An Idaho sky so opaquely blue it looks like wet latex paint. Two small figures running from one end of a field to the other, taking their time, proceeding at a pace more appropriate to clouds or boats than limbs-a-flailing humans. Cut to a medium shot than pans quickly to follow a gangly pastor with two-tone-fade glasses. Cut to a fat, mustachioed assassin in sunglasses and sun-hat chasing him. Then, a white-and-blue Pontiac Trans-Am comes a-roaring and mows down the pursuer. The pastor jumps in through the passenger-side window thread-the-needle style and the Pontiac tears down the highway. An ad hoc partnership is formed, the kind of unlikely 100-minute friendship that movies are so good at setting up.

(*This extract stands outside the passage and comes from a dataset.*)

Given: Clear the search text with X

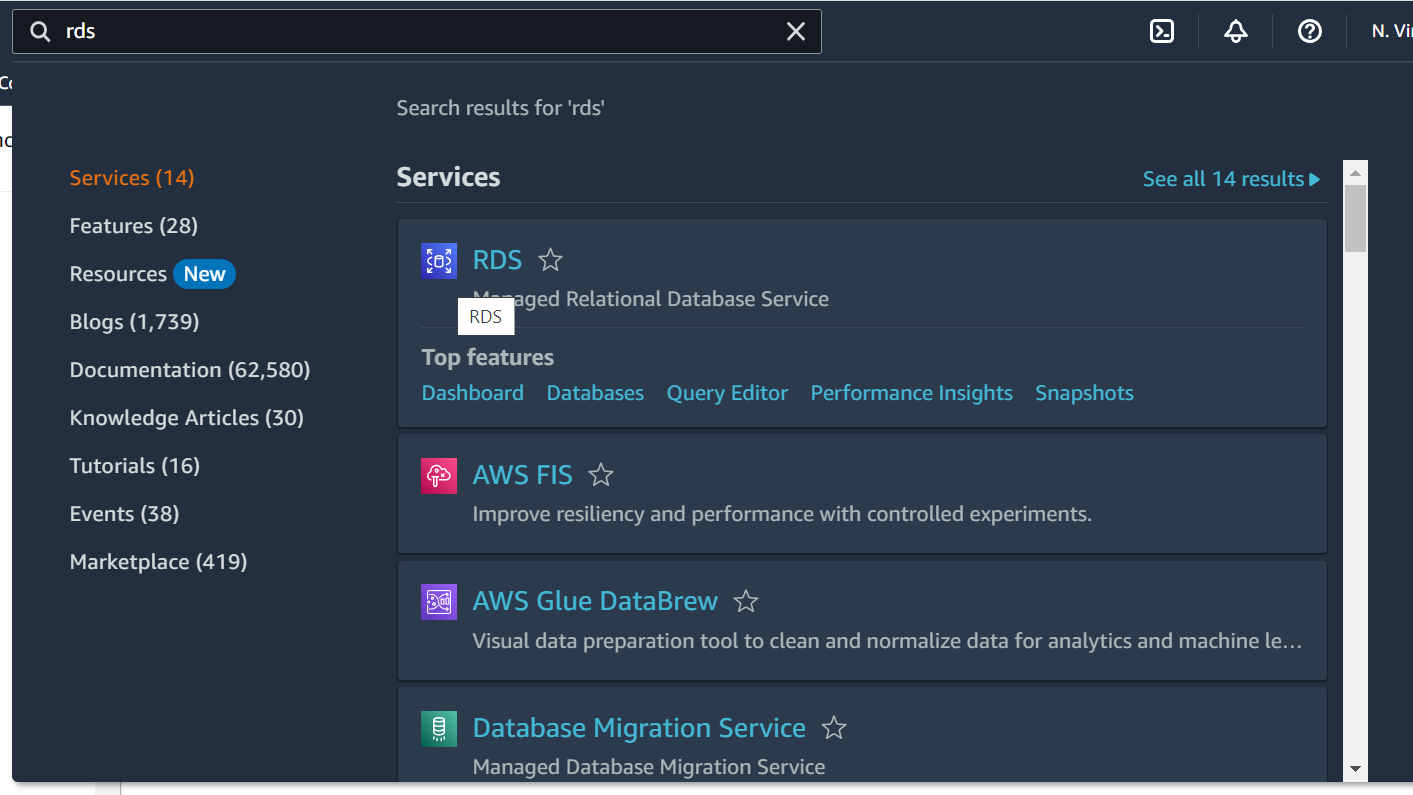Looking at the screenshot, I should coord(796,32).
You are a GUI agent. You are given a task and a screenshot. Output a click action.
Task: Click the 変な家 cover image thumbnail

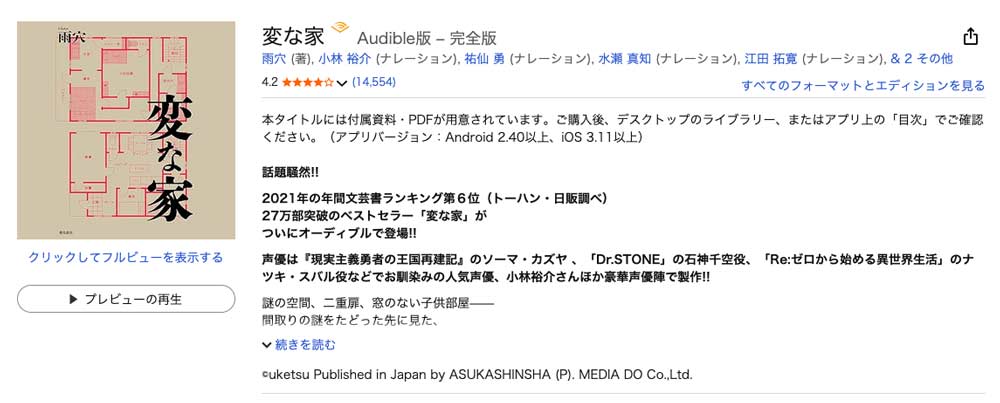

Thunderbolt (Clint Eastwood) and Lightfoot (Jeff Bridges) have nothing in common except their taste for flamboyant polyester outfits that, already in 1974, looked like a parody of 1970s fashion. Michael Cimino’s debut feature offers less in the way of compelling narrative or emotional resonance than it does a sartorial and psycho-social time-capsule. Eastwood’s intricately patterned shirt has lapels so big it looks like he’s got a seagull wrapped around his neck. Bridges wears optical-illusion-inducing patterns also, plus white bellbottoms so tight at the crotch that you almost feel your own circulation being cut off (when he later changes into black leather bellbottoms, there is no improvement).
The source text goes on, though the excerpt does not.